Excerpts from a dataset:
────────

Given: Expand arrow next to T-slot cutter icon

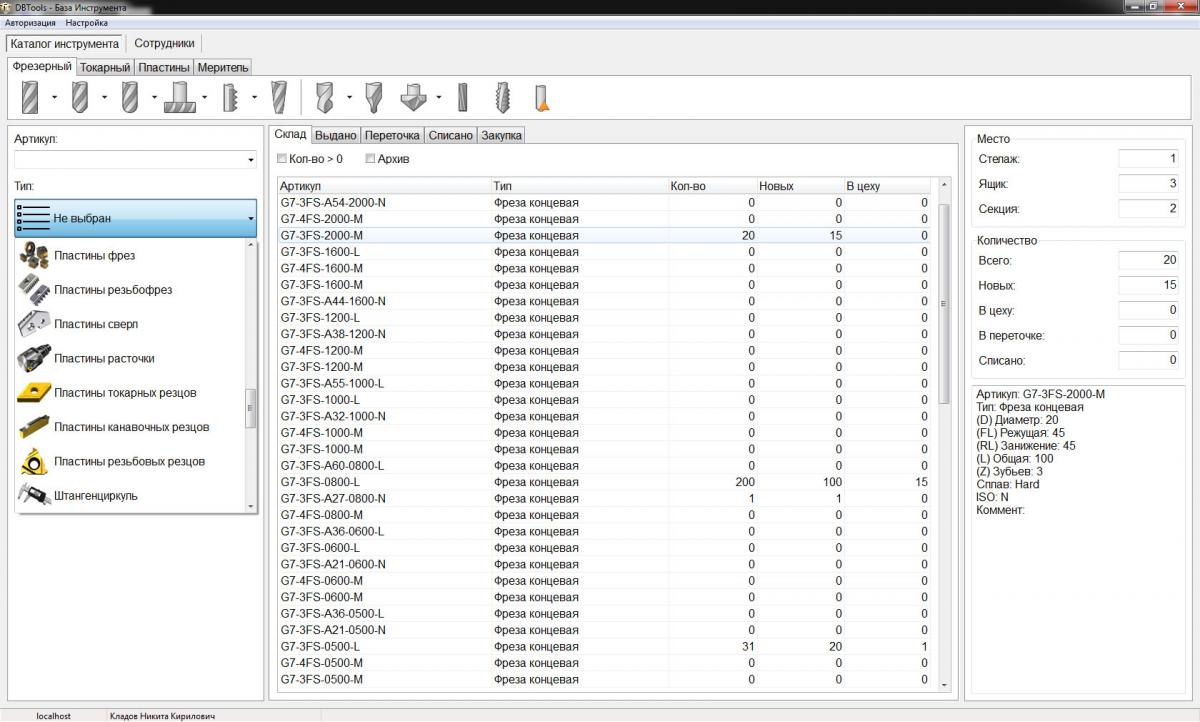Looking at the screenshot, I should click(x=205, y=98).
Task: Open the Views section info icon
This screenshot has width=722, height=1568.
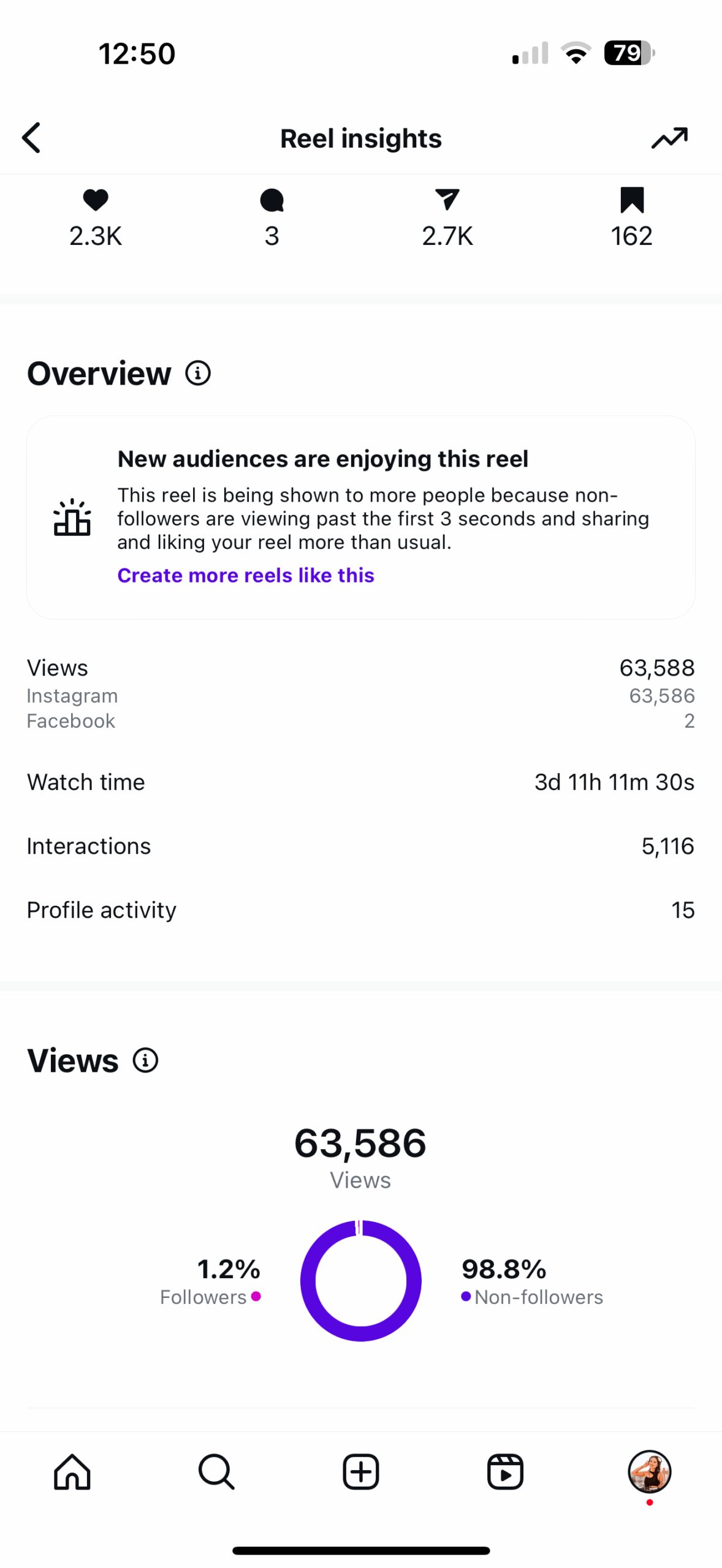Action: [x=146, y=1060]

────────

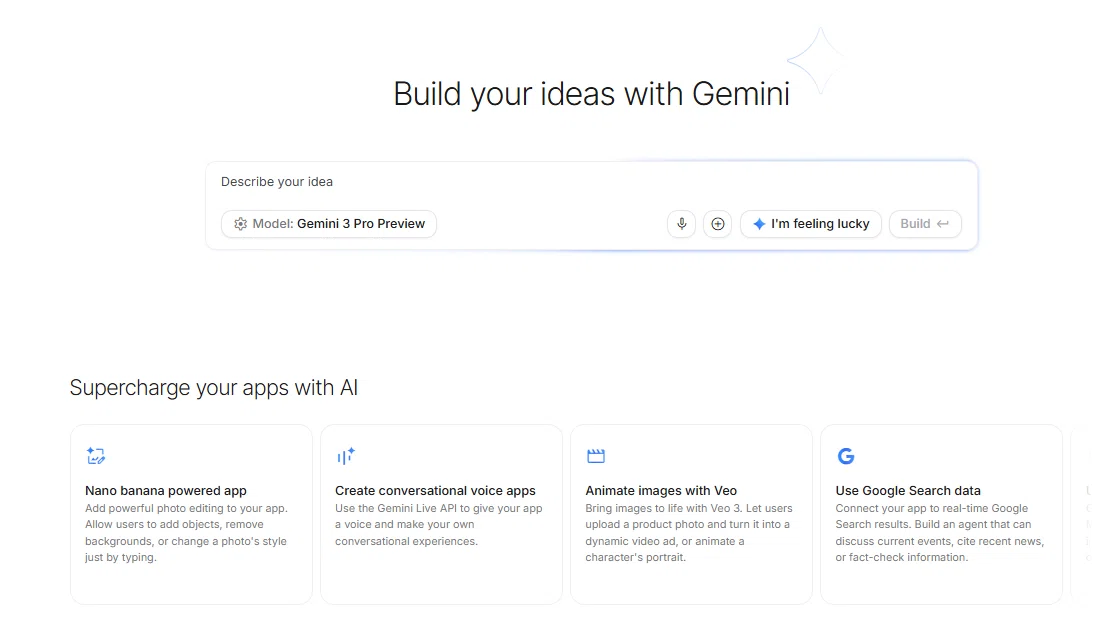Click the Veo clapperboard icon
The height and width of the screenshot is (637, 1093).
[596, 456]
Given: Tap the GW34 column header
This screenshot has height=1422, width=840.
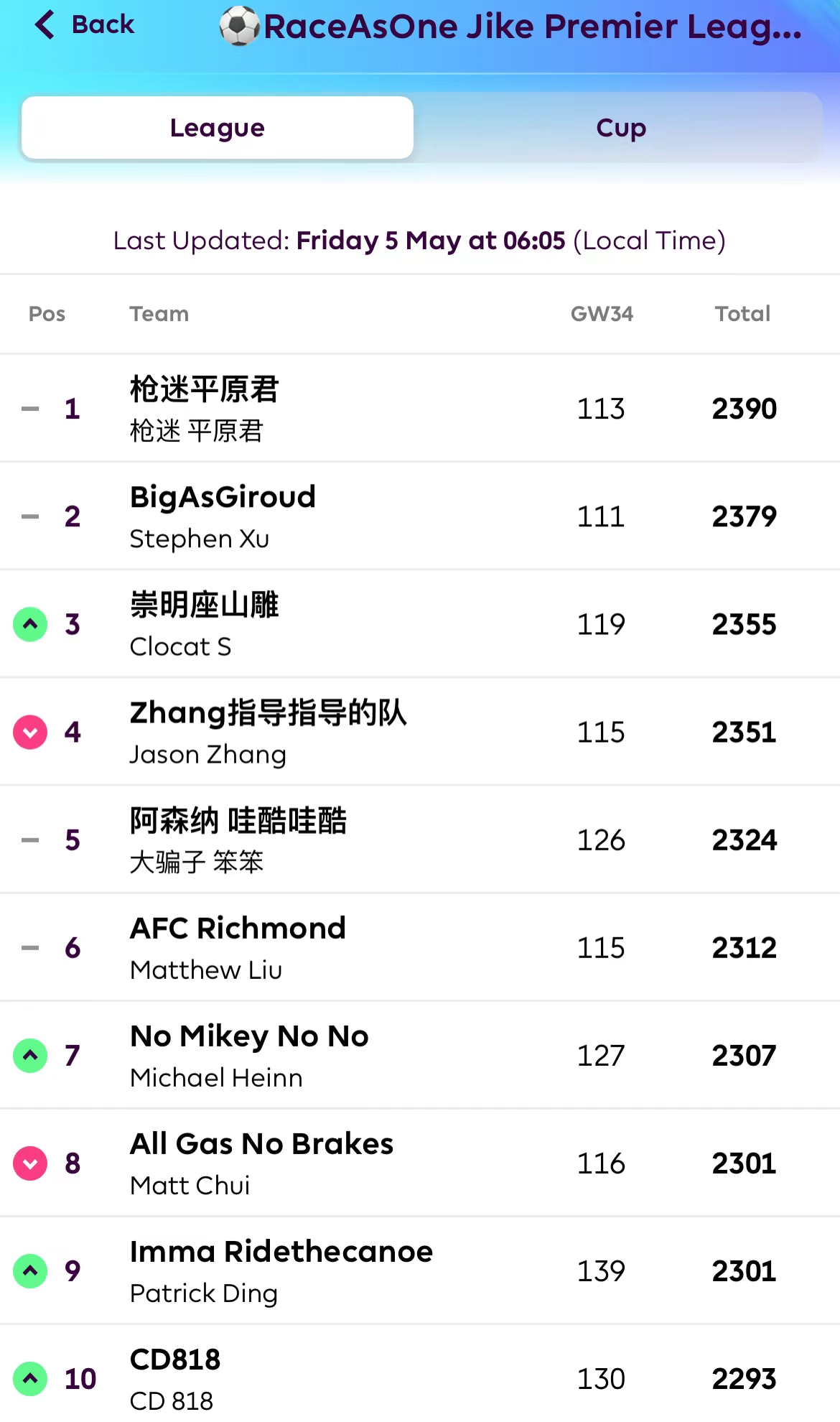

────────

Brief: Exactly the lines above from the one with "Given: Tap the GW34 column header" to the one with "This screenshot has height=1422, width=840.", both included, are to be quoted; leave the rest out.

Written response:
Given: Tap the GW34 column header
This screenshot has height=1422, width=840.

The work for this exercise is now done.